Legalize Fourplexes in San Mateo
Today, we’re featuring a fantastic letter supporting fourplexes that was written by Peninsula For Everyone member Jonathan New and published in part in the San Mateo Daily Journal.
In Jonathan’s own words:
My letter to the editor urging San Mateo City Council to legalize fourplexes was published in the San Mateo Daily Journal. I had to cut it down to fit into SMDJ’s guidelines. Here’s the unabridged version that I sent to City Council.
Dear San Mateo City Council,
As you may have heard, Berkeley City Council voted unanimously to allow more affordable housing types—like duplexes, triplexes, and fourplexes—in all residential neighborhoods. It is also currently being considered by our neighbors in Sacramento, South San Francisco, and Sunnyvale, and is already the law in Minneapolis and the entire state of Oregon. It’s clear that this is gaining some political momentum, and I would like to urge you to consider the same action for San Mateo’s General Plan.
A diversity of housing allows greater flexibility for people’s changing needs. Whether it’s the construction of additional units for rental income, or a duplex conversion to accommodate the privacy of an aging parent, this kind of housing helps fill in the “missing middle” that would enable more of our hard-working neighbors to stay in the city we love.
And of course, I would be remiss if I didn’t mention that San Mateo’s single-family zoning is steeped in racist redlining policy which was the subject of a recent New York Times Op-Ed.
To be clear, I’m not against single-family homes; many people love them! I just don’t think growing cities should zone the majority of their land exclusively as R1. Often, young people find that taking care of a detached house and a yard is a burden, so we should offer flexibility in our zoning and let people choose the homes that best meet their needs. I think there’s a lot of unwarranted concern that neighborhoods will somehow become unrecognizable overnight. What’s more likely to happen is that gradually a few homes here and there will be retrofitted to accommodate an extra family, and the only obvious difference from the street will be that some buildings have an extra mailbox or two. This simple zoning relaxation will allow a grandparent to live closer to their family, or a young couple to live closer to their job. No, it won’t singlehandedly solve our housing supply shortage, but it is one of several small actions we can take to remedy the situation.

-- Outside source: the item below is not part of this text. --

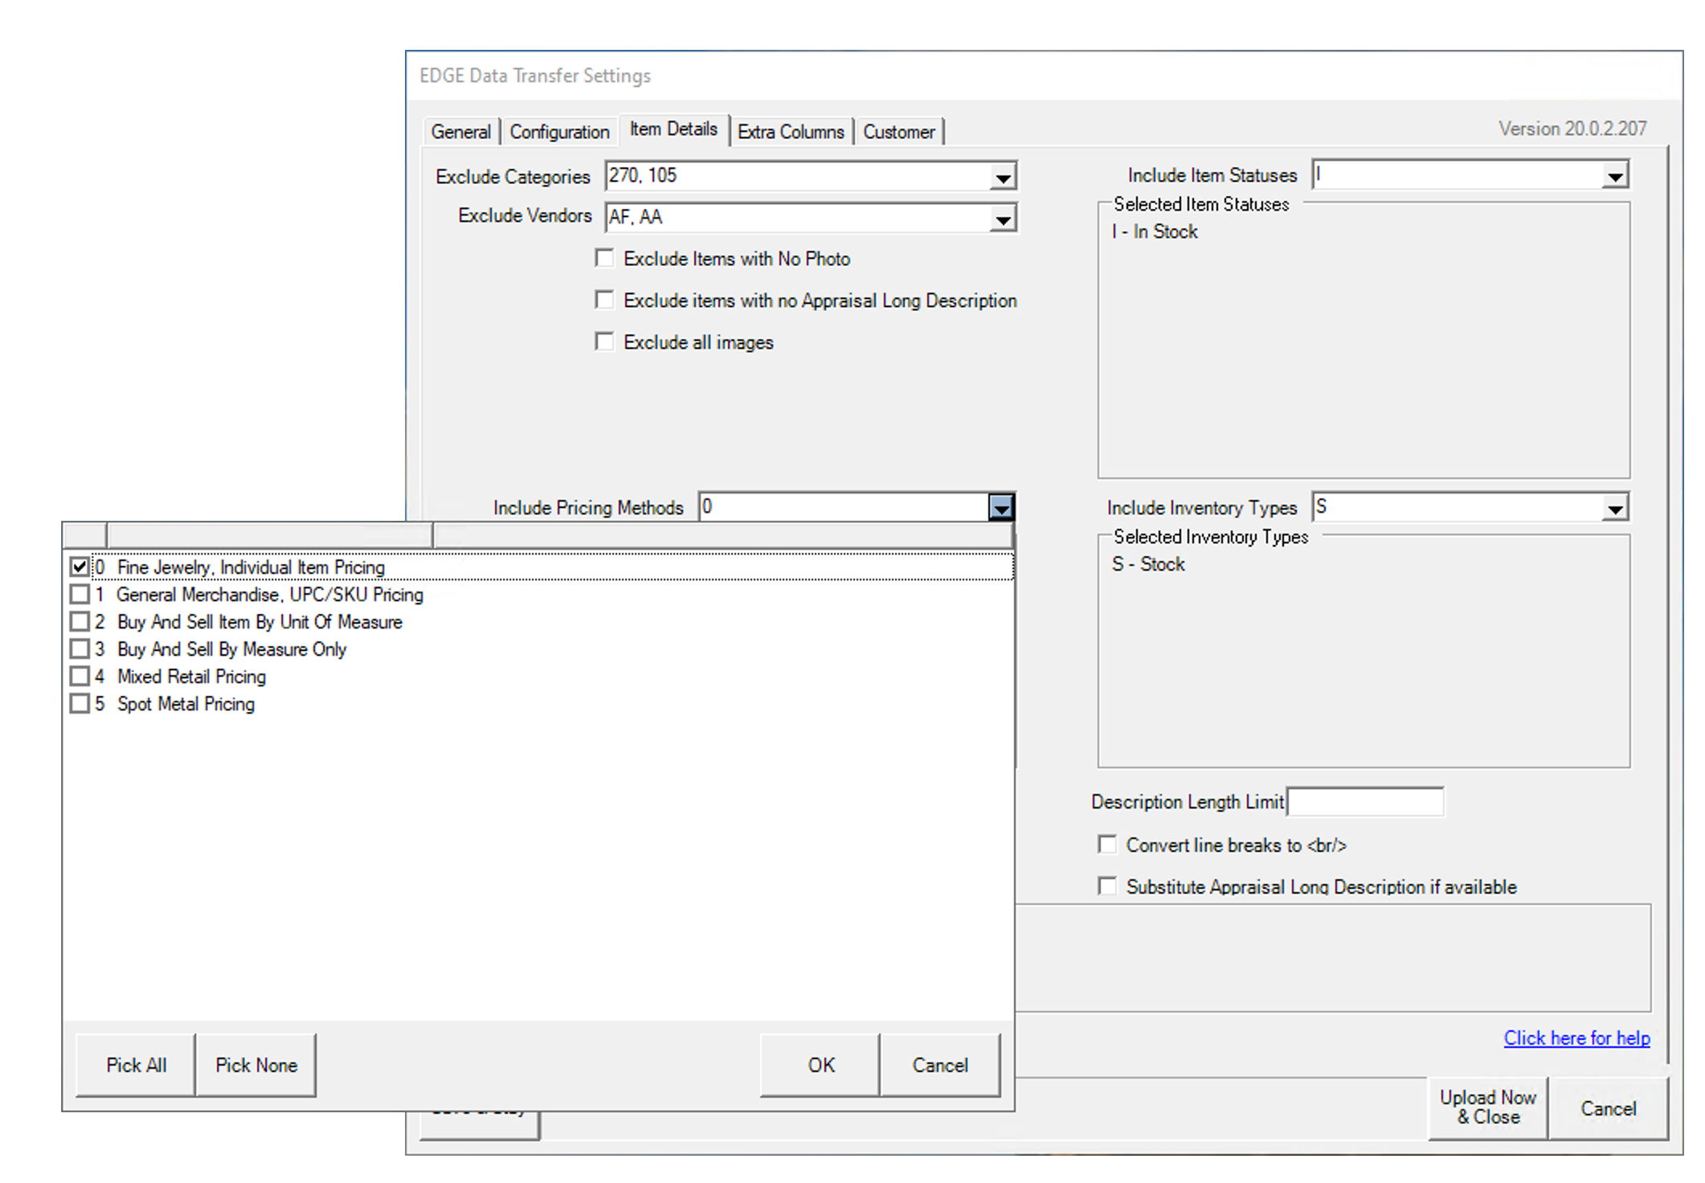Check General Merchandise, UPC/SKU Pricing
The image size is (1705, 1183).
pyautogui.click(x=80, y=595)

The alternative is to continue to push people farther from their jobs and families, requiring lengthy commutes which exacerbates our carbon footprint.
Personally, I live in a single-family home which is adjacent to a 3-story apartment, a house shared amongst roommates, a duplex, and a triplex. And honestly, it’s great! I love living in a diverse neighborhood where I’ve gotten to know several of my wonderful neighbors. The apoplectic rage about the destruction of our communities I hear in our public discourse just hasn’t come to pass here. If we’re more flexible about what kinds of homes we allow in San Mateo, it would go a long way towards preserving our city’s wonderful diversity.
Let’s be a part of this momentous change and legalize fourplexes everywhere!